I was invited to join Squiggle, an online AFL ladder where mathematical models are compared using three metrics: correct tips (accuracy of win/loss prediction), margin mean absolute error (accuracy of margin prediction), and bits (accuracy of predicting the correct probability of winning). Essentially, we want to maximise correct tips, minimize margin mean absolute error, and maximise bits. I’m super excited to join the Squiggle competition, and can hopefully not come last in everything ;). The mathematics of Bits can be found here, but essentially they’re a measure of how accurate your model is at predicting the probability of a team winning. For example, if Richmond and Carlton were to play each other 100 times, you are trying to predict what percentage of games Richmond would win. Whereas tipping doesn’t account for this (simply a measure of predicting the winning team, but does not take into account the “confidence” in a tip).

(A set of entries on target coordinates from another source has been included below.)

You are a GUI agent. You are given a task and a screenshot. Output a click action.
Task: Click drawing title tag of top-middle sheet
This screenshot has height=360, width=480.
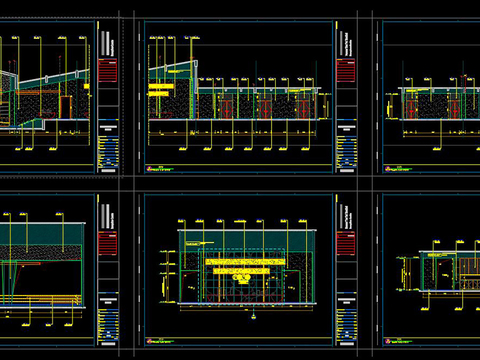pyautogui.click(x=159, y=169)
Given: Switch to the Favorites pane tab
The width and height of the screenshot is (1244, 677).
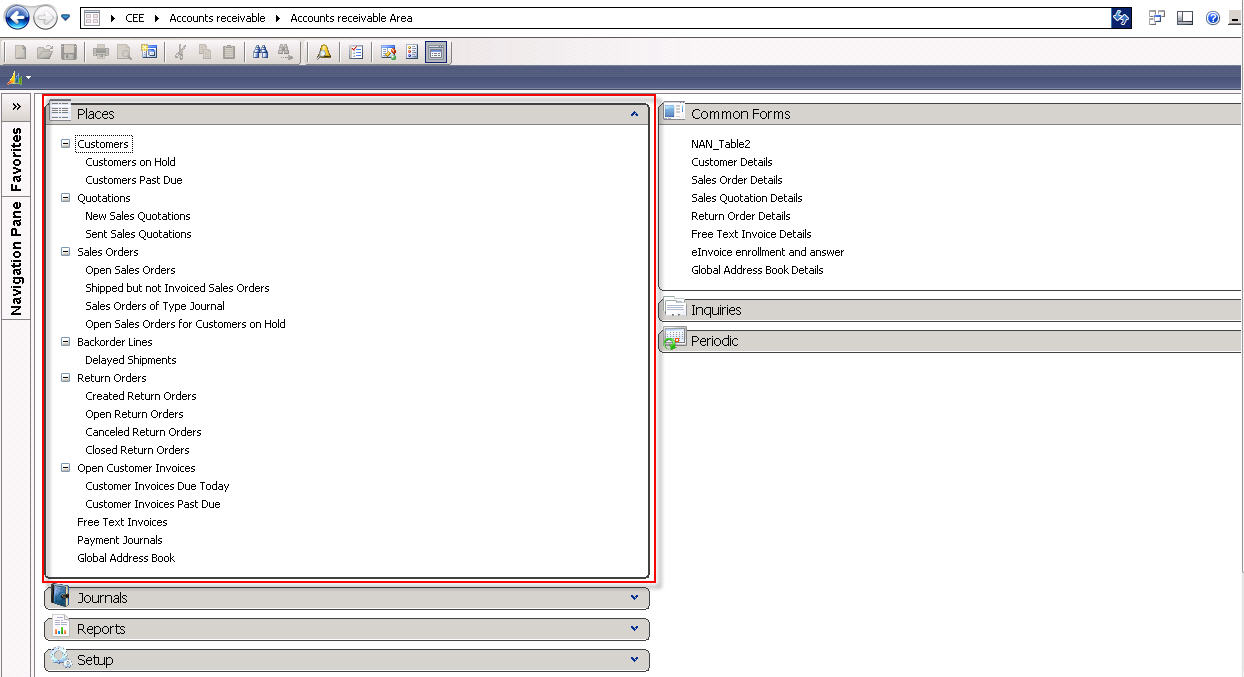Looking at the screenshot, I should click(x=16, y=159).
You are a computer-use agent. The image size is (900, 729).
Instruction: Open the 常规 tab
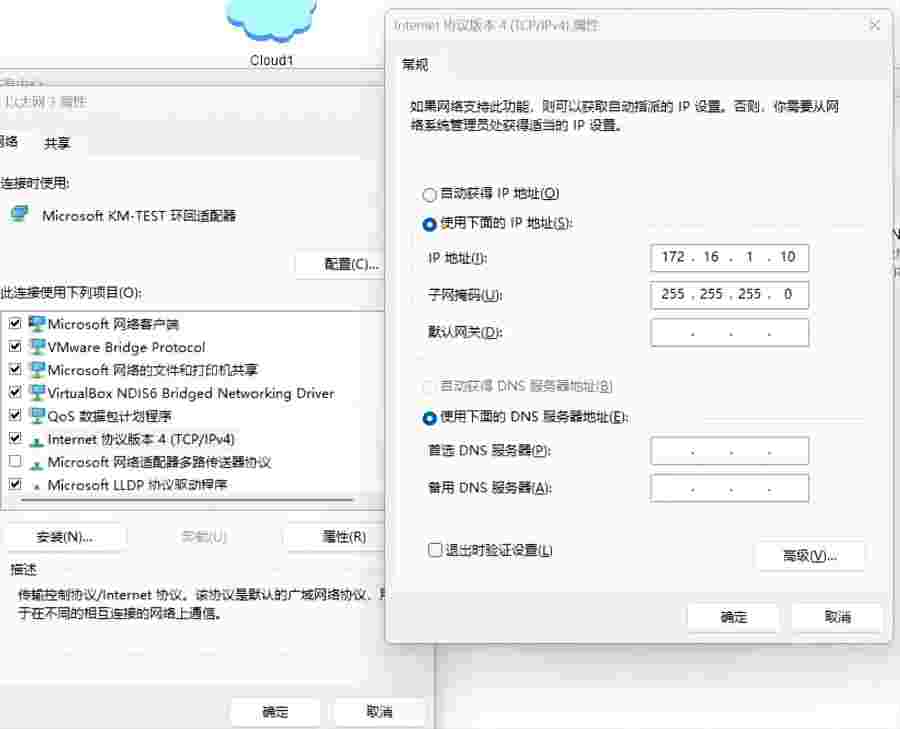415,65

What I have discovered recently is a few things. That my data contained duplicates of games, and it also didn’t contain all games from every season. After correcting for this, my model predictions have improved quite significantly. I also feature scaled each player’s stats over a game then took the average for both teams, instead of feature scaling over the entire sample. This was done in an attempt to increase the accuracy of who performed better out of two teams in a particular game.

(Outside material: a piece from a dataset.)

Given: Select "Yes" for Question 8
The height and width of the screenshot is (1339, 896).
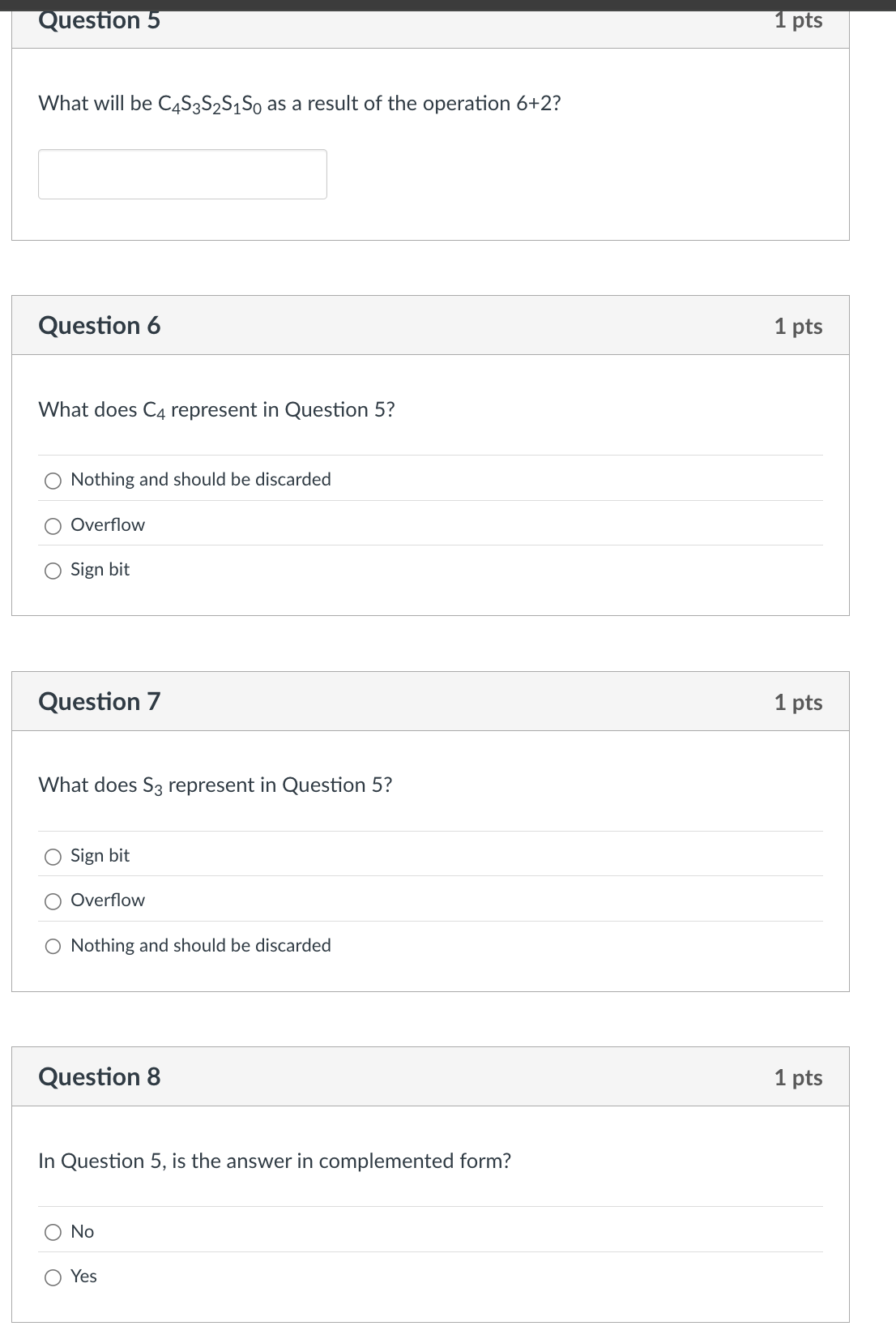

Creating and Comparing Models
We left off with a linear regression model to predict margin, and a logistic regression model to predict the probability of winning. I decided to compare the predictions of both models, as well as a simple support vector machine for classification, using a radial basis function (Gaussian) kernel.
Our entire data set contains the previous 3000 games played (approximately from 2004 to 2019). I split the data set into two subsets, a test set (20% of the most recent games, i.e. all games from approximately the beginning of 2017 to the present) and a training set containing the remaining games (80% of the original set). I then used a shuffle split method to optimize hyper parameters for each model, where for each hyper parameter value, the accuracy was measured by averaging over 100 shuffles. This resulted in consistent hyper parameter values for each model. Note: Technically, whilst optimizing hyper parameters, I split the training set into two disjoint sets for each iteration, one to fit the model (75% of training set size), and one to cross-validate (25% of training set size).
From the linear model, the probability of winning was calculated by assuming that the residuals are normally distributed, with the mean set equal to the expected margin, then simply calculating the CDF to give the probability of winning.
See Table 1 below for comparisons between models. Note: The 2019/18 seasons lie in the test set, and are disjoint from the training and CV sets.
We see that the logistic model is slightly better than the linear model for both tips and bits. The SVC model appears to be only slightly better at tips (66.7%) on the test set than the linear and logistic models (66.2% and 66.5%, respectively), but significantly worse when it comes to bits.
|Model||Bits Test/Train||MAE Test/Train (Margin)||Tips Test/Train (%)||Bits 2019/18||MAE 2019/18 (Margin)||Tips 2019/18 (%)|
What is interesting to note, is that the MAE of the margin in the test set is slightly smaller than the training set. I wouldn’t expect this, but I’ve looked over the code a bunch and I’m confident the training and test sets are disjoint. This could possibly be due to MAE not being a good measure of the models accuracy, or the test set size, or simply (as pointed out by MoS) that some years margins are more predictable overall than others. Here’s an updated figure of the 2019 AFL Season predictions.
I think from these comparisons, it is optimal for me to use the linear model for my margin prediction, and logistic model for probability of winning prediction in order to maximise bits. I will update my predictions using these two models now. It’s also interesting to note the performance of the SVM, and I’ll look into possibly improving it along with looking into other models.
Until next time. Have a peaceful day 🙂